Amacı klasik müzik ile animasyonu koordineli bir düzen ve görsellikte seyircisine sunmak olan film aslında kendisi ile de bu amaç yüzünden dalgasını geçiyor. Walt Disney yapımlarıyla arasındaki fark da, bu mizahi yaklaşımla beraber hemen kendisini belli ediyor zaten.
İtalyan bir film yapımcısı, Walt Disney filmlerinin görsel ve işitsel şatafatını kıskanır ve hevesle böyle bir film yapmaya soyunursa ne olur? Üstelik imkânsızlıklar elini kolunu bağlıyorsa! Çare: zindanda çürüyen bir çizeri filmin animatörü olarak işe alıp, orkestrayı da yaşlı çingene kadınlardan oluşturursan işin yarısını halletmiş olursun.
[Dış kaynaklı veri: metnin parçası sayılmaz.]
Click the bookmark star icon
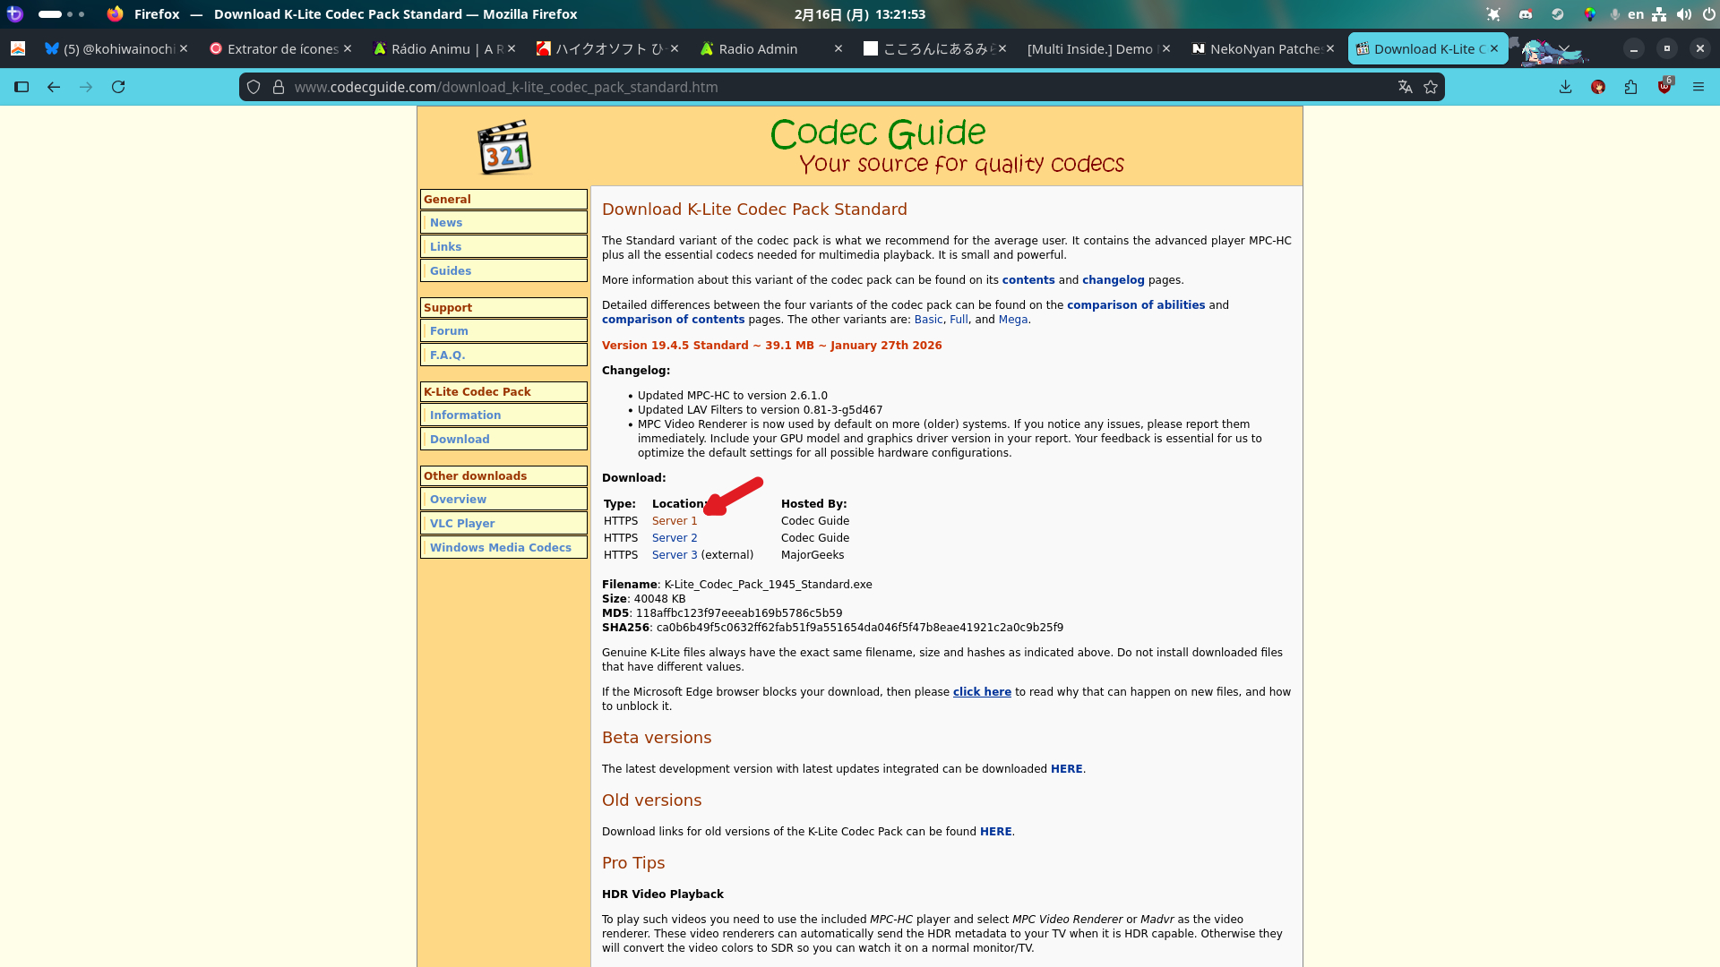This screenshot has height=967, width=1720. 1431,87
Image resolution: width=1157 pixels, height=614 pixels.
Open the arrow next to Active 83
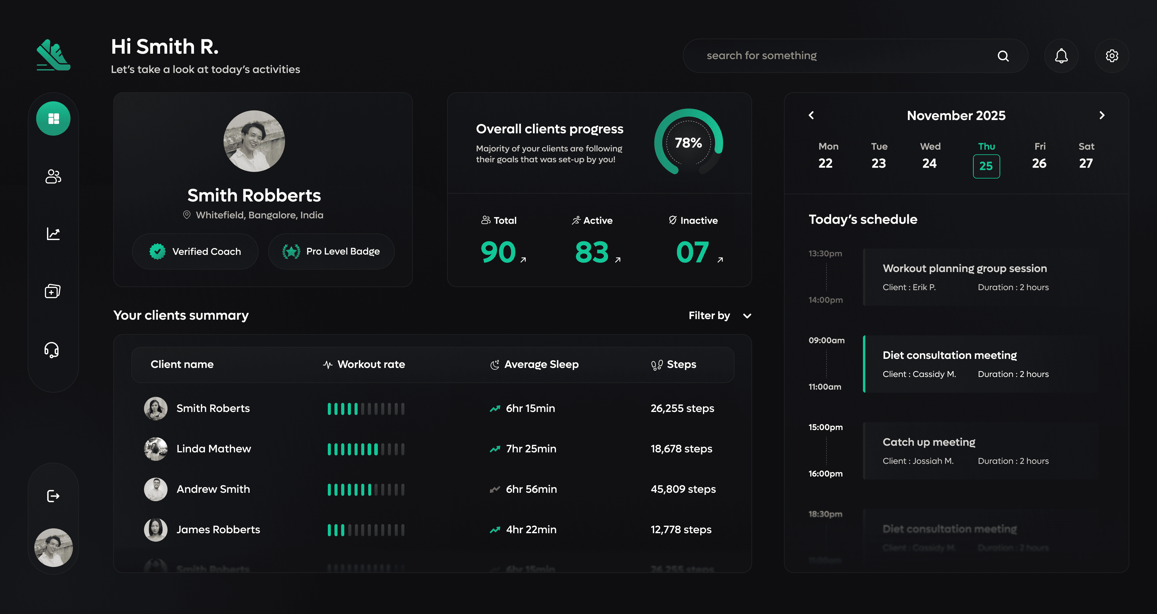click(x=618, y=260)
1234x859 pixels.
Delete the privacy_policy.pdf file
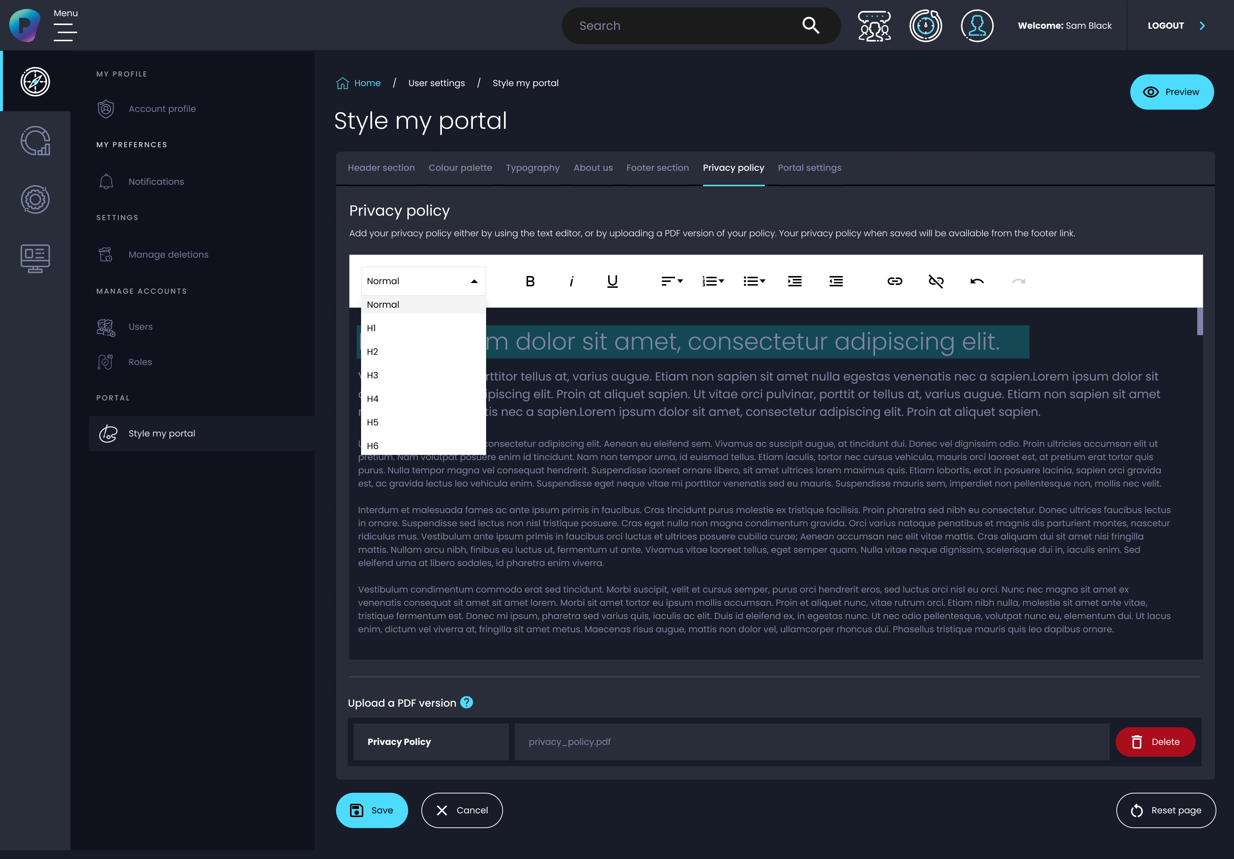coord(1155,742)
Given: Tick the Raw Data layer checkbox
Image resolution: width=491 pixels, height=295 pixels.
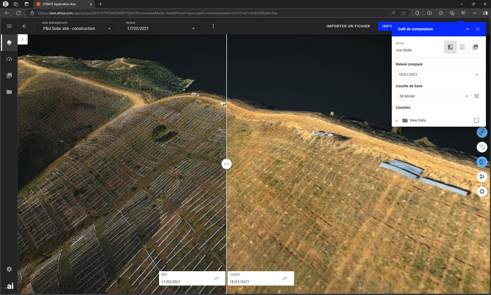Looking at the screenshot, I should tap(476, 120).
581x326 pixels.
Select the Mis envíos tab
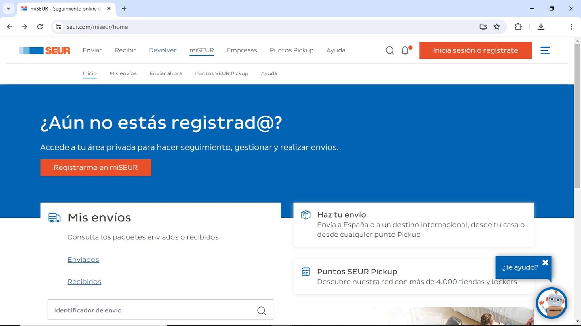pyautogui.click(x=123, y=73)
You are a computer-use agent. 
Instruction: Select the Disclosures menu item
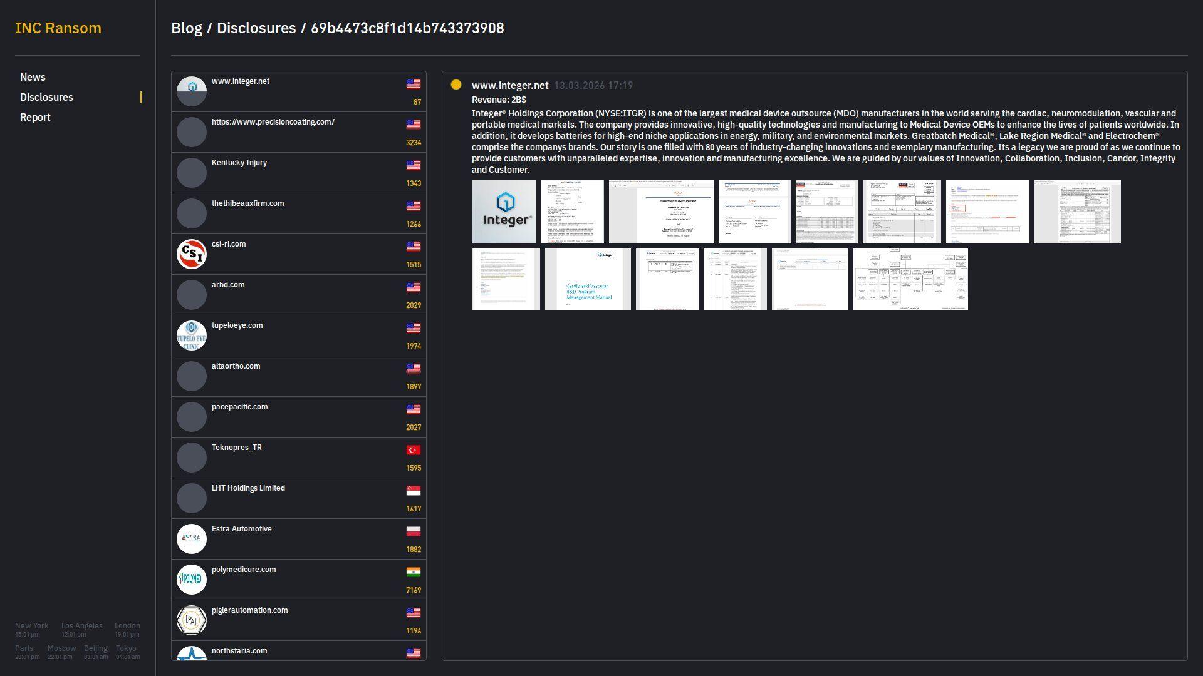46,97
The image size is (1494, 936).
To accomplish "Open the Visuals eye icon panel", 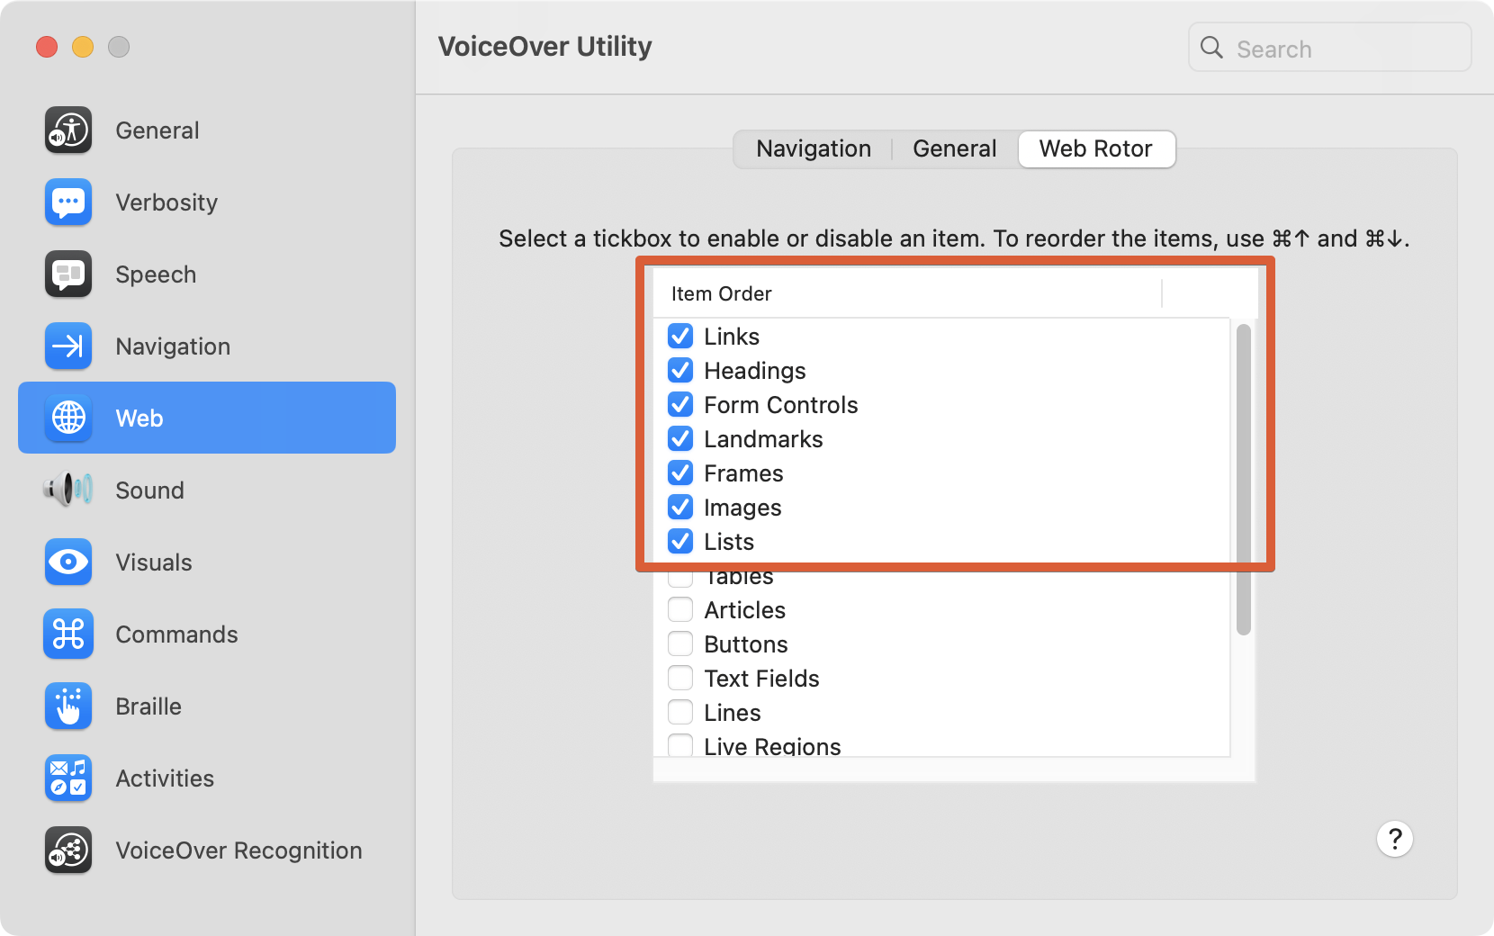I will point(68,563).
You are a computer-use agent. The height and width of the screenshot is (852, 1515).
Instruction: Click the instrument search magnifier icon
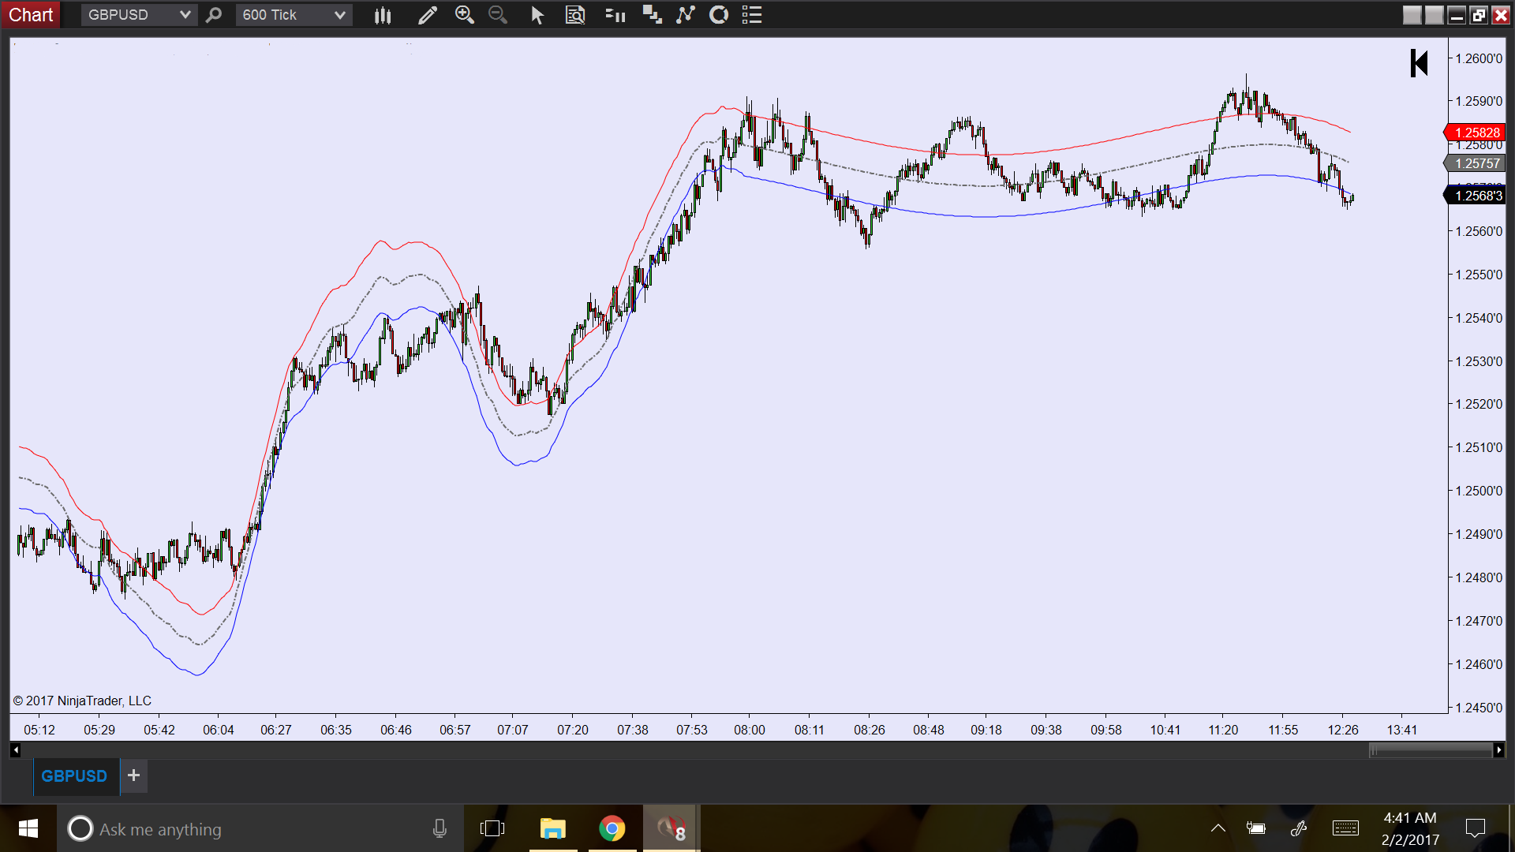(x=213, y=15)
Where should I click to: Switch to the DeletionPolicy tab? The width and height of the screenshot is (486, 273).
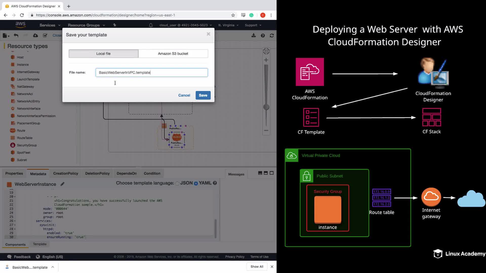(x=97, y=173)
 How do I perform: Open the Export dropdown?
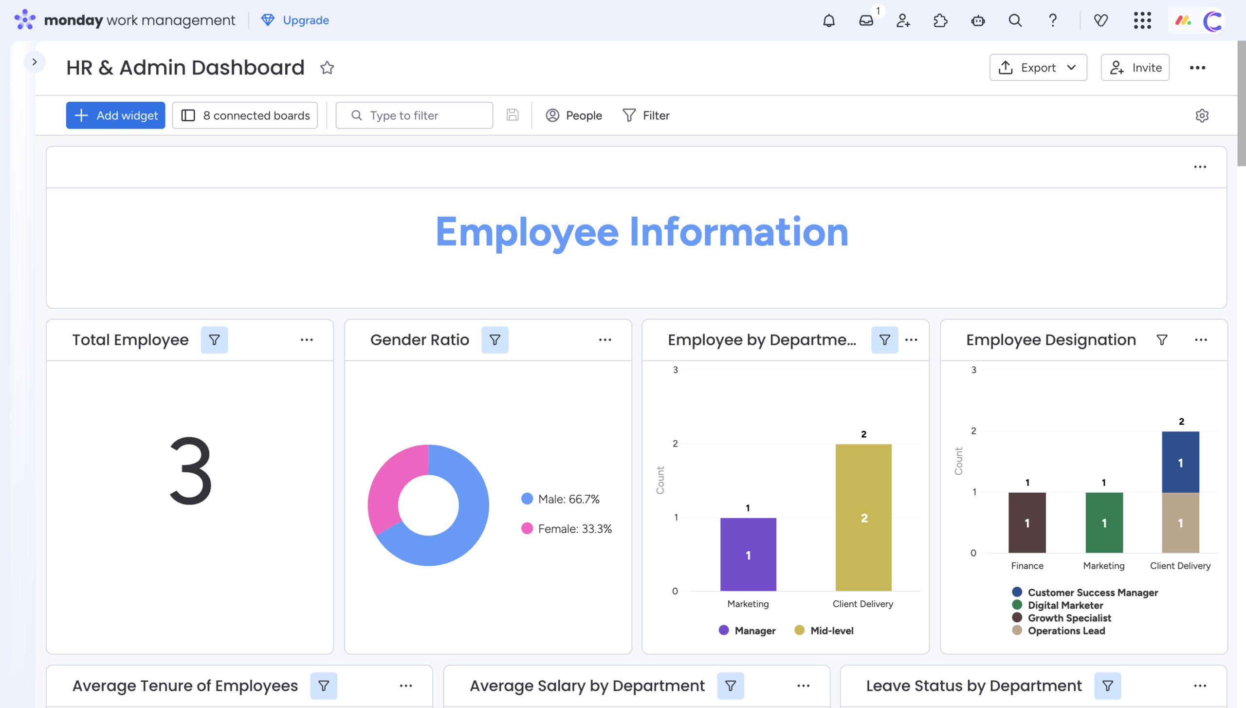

Animasyonlar dışında filmde işlenen ana mevzu bu.
Hani neredeyse Mel Brooks’un absürt komedi tarzına yakın bir üslup!
“Allegro Non Troppo” gözlerinin önüne Disney filmleri gibi steril bir dünya inşa etmiyor; her animasyonun alt metni sosyolojik ve kültürel taşlamalarla bezenmiş ve sadece komediden değil dramdan da beslenen bir görsellik dokusu oluşturulmuş. Bu yüzden herhalde filmin adının Türkçe karşılığı “Neşeli ama çok fazla değil” anlamına geliyor.
Kariyerinin neredeyse tümünü animasyon filmleri ile şekillendiren (çoğunluğu kısa filmler) yönetmen Bruno Mozzetto’nun aynı zamanda senaryosunu da, biri başrol oyuncusu olan Maurizio Nichetti (Animatör rolünde izliyorsun) ve bir illüstrasyon ve animasyon sanatçısı olan Guido Manuli ile beraber yazdığı “Allegro Non Troppo” yu mutlaka izlemeli ve bu sıra dışı film hakkında, kendi beğeni ölçütlerine göre bir fikir oluşturmalısın.
Kendi adıma bu filmle oldukça erken yaşta tanıştığımı söyleyebilirim; ilk kez yıllar önce TRT’nin 2. Kanalında ve oldukça geç denebilecek bir saatte yayınlandığında görmüştüm.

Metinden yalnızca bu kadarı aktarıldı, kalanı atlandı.